The package is also a way to quell conservative fears of a ballooning deficit, which has only been exacerbated by the $1.3 trillion dollar spending bill President Donald Trump signed last month.

Some experts have called the package a “PR stunt.” That’s because the $15 billion in rescission cuts only represent 0.9 percent of the $1.6 trillion dollars in spending Trump has approved since November alone. The rescissions package doesn’t even address the $1.3 trillion dollar omnibus spending bill Trump was so reluctant to sign. Instead, funding for domestic programs appropriated years ago will be targeted. Because of this, the deficit likely won’t be impacted.

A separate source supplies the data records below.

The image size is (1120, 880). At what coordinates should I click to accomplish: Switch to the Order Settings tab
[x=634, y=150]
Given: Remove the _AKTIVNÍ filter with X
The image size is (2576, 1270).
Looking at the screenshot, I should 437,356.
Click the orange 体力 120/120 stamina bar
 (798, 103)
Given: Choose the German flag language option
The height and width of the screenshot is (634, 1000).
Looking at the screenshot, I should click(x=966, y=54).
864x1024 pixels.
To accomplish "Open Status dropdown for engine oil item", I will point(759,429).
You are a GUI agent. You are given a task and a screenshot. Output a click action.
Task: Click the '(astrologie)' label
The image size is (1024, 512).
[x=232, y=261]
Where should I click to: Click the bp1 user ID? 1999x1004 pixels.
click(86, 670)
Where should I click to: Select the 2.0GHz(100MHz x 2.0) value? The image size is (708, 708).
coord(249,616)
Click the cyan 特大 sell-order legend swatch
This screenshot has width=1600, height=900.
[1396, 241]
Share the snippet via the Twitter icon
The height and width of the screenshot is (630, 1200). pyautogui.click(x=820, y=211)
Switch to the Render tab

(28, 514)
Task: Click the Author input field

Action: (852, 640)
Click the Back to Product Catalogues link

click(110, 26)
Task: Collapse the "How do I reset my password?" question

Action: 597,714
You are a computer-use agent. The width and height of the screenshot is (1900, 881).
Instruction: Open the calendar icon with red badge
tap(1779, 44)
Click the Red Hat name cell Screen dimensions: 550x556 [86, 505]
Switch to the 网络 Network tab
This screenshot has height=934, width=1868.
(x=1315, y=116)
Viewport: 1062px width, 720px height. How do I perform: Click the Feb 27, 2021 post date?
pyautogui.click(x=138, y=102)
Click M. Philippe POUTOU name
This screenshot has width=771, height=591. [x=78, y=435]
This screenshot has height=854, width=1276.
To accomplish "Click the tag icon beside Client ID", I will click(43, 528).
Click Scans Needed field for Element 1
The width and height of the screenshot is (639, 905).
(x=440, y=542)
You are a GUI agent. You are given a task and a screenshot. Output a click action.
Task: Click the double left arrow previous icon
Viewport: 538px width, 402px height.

“It’s not a large spending cut, and it’s not going to offset the damage done earlier this year,” Marc Goldwein, senior policy director for the Committee for a Responsible Federal Budget, told the Washington Post.

The GOP tax bill has also played a significant role in getting the deficit to its current state. It is estimated to have added at least $1.3 trillion to the deficit over 10 years and largely benefits major corporations.

Senate minority leader Chuck Schumer addressed the tax bill on Twitter writing, “Let’s be honest about this: @POTUS & the GOP are looking to tear apart CHIP, hurting middle-class families & low-income children, to appease the most conservative special interests & feel better about blowing up the deficit to give the wealthy & biggest corps huge tax break.”

Shortly after the GOP tax bill was passed in December, many Democrats and experts on the economy warned that Republicans would blow up the deficit with corporate tax cuts, later using it as an excuse to slash social safety net programs.